J’avais voyagé jusqu’à ce moment dans une morne région et dans un sillage où il n’y avait rien de plus remarquable que la Bête du Gévaudan, Bonaparte des loups, dévoratrice d’enfants. Maintenant, j’allais aborder un chapitre romantique – ou plus justement une note romantique en bas de page – de l’histoire universelle. Que restait-il de toute cette poussière et de tous ces héroïsmes surannés ? On m’avait assuré que le Protestantisme survivait toujours dans ce quartier général de la résistance huguenote. Bien mieux, même un prêtre me l’avait affirmé dans le parloir d’un couvent. Il me restait toutefois à connaître s’il s’agissait d’une survivance ou d’une tradition féconde et vivace. En outre, si dans les Cévennes septentrionales, les gens étaient stricts en opinions religieuses et plus remplis de zèle que de charité, qu’avais-je à attendre de ces champs de persécutions et de représailles ? – dans cette contrée où la tyrannie de l’Église avait provoqué la révolte des Camisards et la terreur des Camisards jeté la paysannerie catholique dans une rébellion légale du côté opposé, en sorte que Camisards et Florentins se tenaient cachés dans les montagnes pour sauver leur vie, les uns et les autres.
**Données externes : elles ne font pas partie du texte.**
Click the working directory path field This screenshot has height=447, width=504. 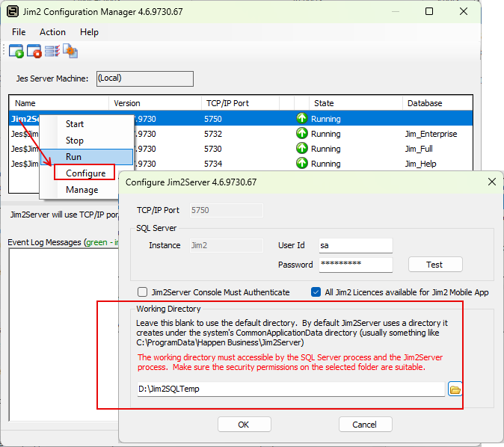tap(290, 389)
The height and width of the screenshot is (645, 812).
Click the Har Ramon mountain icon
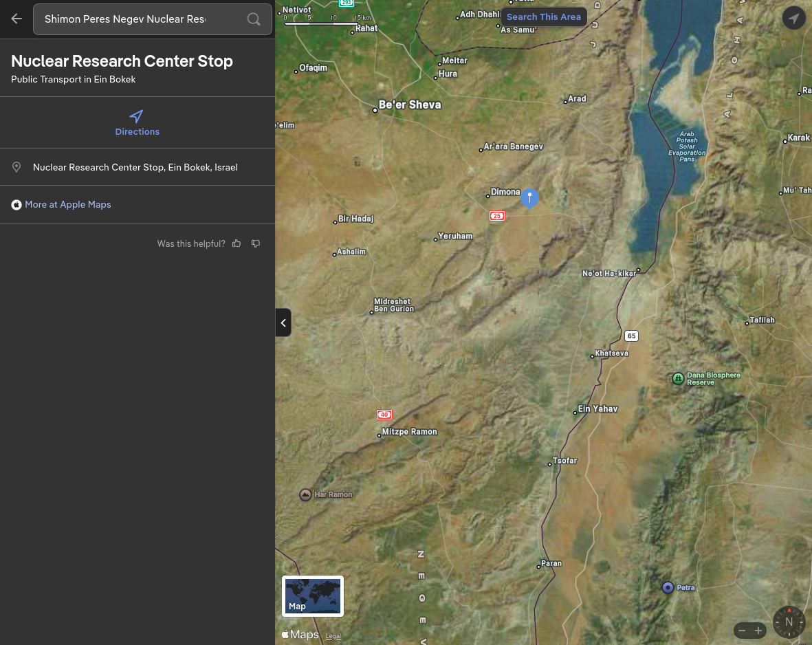(305, 494)
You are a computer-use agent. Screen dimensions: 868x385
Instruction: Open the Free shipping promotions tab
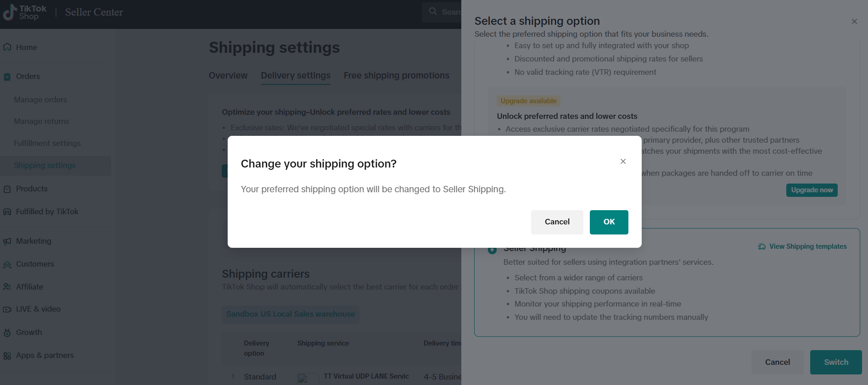(397, 75)
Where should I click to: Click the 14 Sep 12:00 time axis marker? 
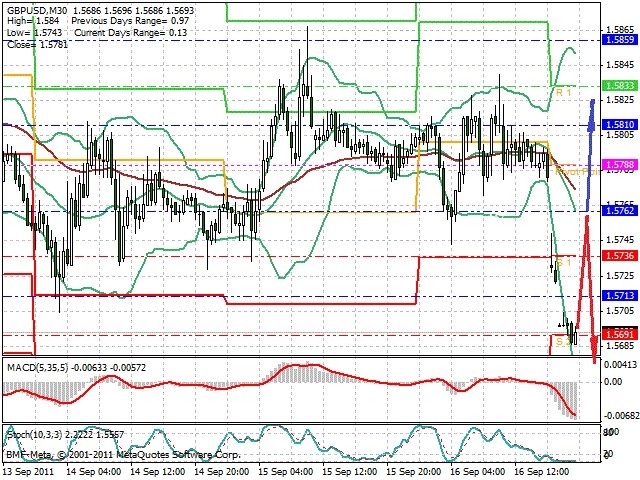click(158, 472)
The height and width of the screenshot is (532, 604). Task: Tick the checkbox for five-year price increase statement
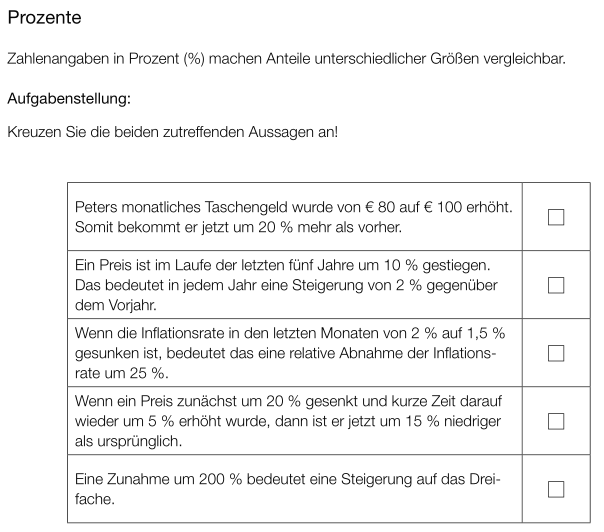click(556, 285)
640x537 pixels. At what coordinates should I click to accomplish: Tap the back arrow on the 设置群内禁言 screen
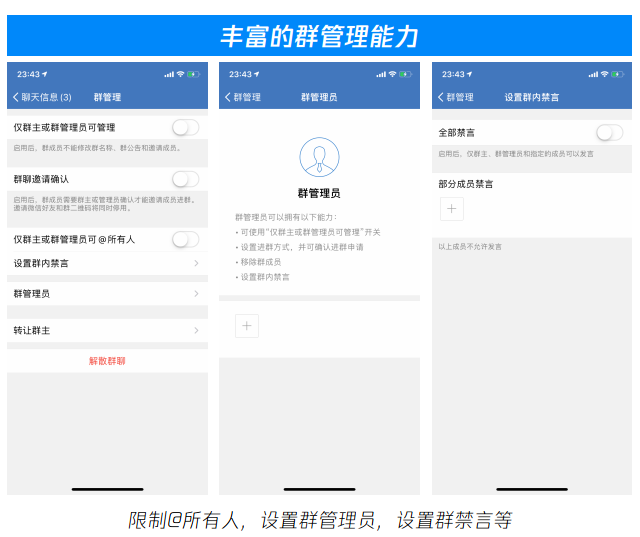[x=441, y=97]
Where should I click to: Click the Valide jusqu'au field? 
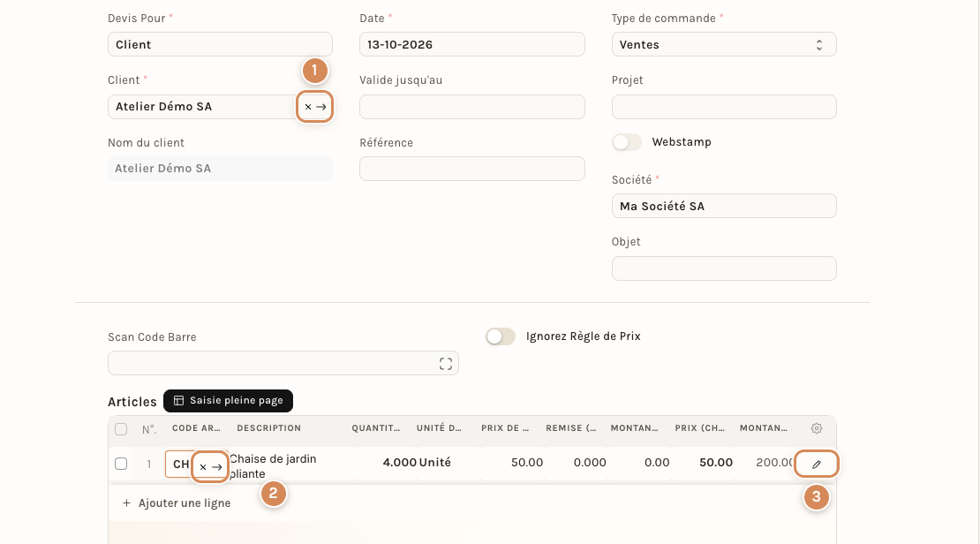(x=471, y=107)
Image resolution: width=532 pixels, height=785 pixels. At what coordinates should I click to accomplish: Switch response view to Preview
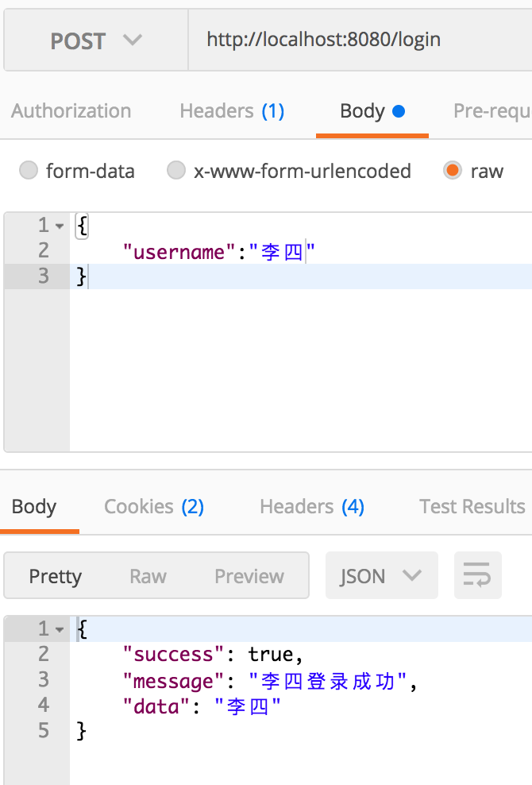coord(249,576)
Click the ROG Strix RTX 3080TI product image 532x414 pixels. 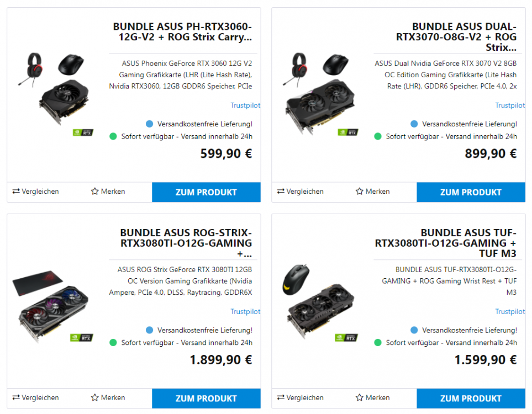[x=55, y=306]
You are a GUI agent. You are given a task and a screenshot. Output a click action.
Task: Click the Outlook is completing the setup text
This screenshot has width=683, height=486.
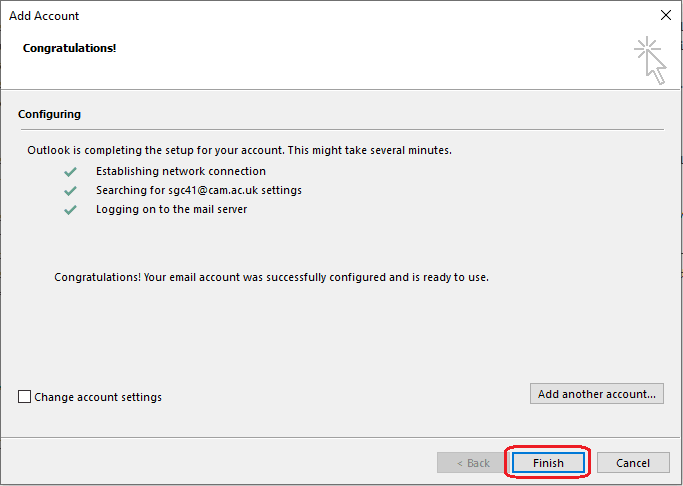pyautogui.click(x=239, y=151)
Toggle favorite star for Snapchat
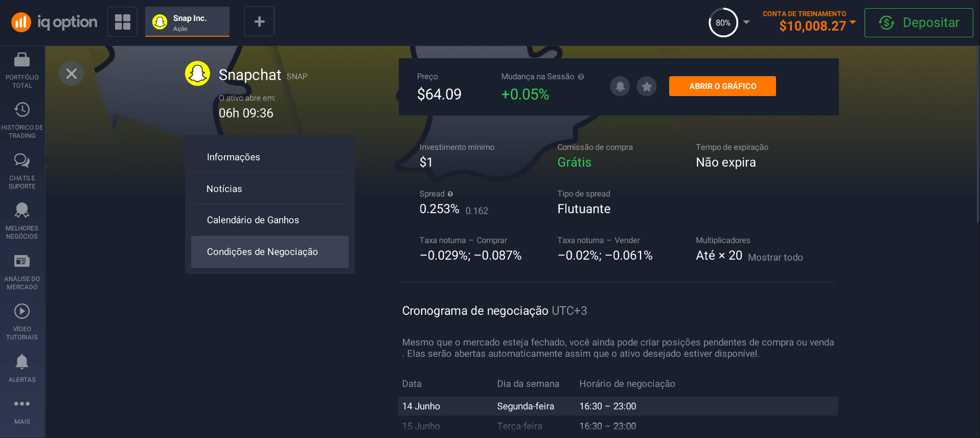 pyautogui.click(x=647, y=86)
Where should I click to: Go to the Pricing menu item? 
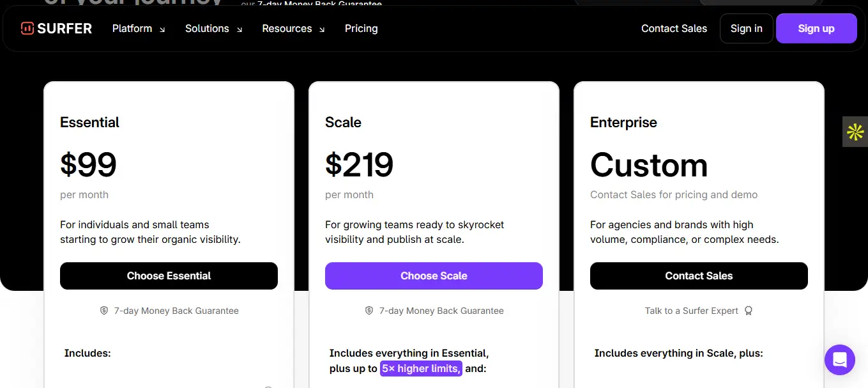point(361,29)
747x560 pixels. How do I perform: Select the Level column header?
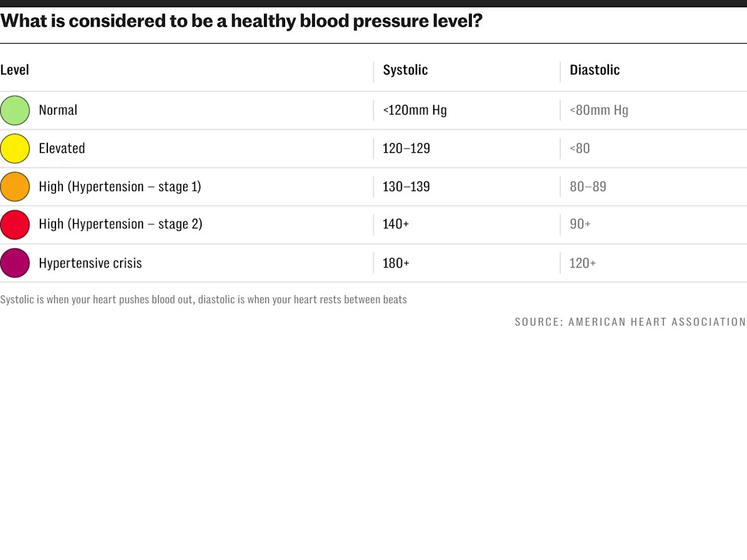(x=15, y=70)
Juste au faîte du mont où j’avais fait halte pour inspecter l’horizon devant moi, la série de bornes en pierre cessa brusquement et seulement un peu en dessous, une sorte de piste apparut qui dévalait en spirale une pente à se rompre le cou, tournant comme tire-bouchon. Elle conduisait dans une vallée entre des collines déclives, aux éteules de roc comme un champ de blé moissonné et, vers la base, recouvertes d’un tapis de prés verdoyants. Je me hâtais de suivre la sente : la nature escarpée du versant, les continuels et brusques lacets de la ligne de descente et le vieil espoir invincible de trouver quelque chose de nouveau dans une région nouvelle, tout conspirait à me donner des ailes. Encore un peu plus bas et un ruisseau commença, réunissant lui-même plusieurs sources et menant bientôt joyeux tapage parmi les montagnes. Parfois, il voulait traverser la piste dans un semblant de cascade, avec un radier, où Modestine se rafraîchissait les sabots.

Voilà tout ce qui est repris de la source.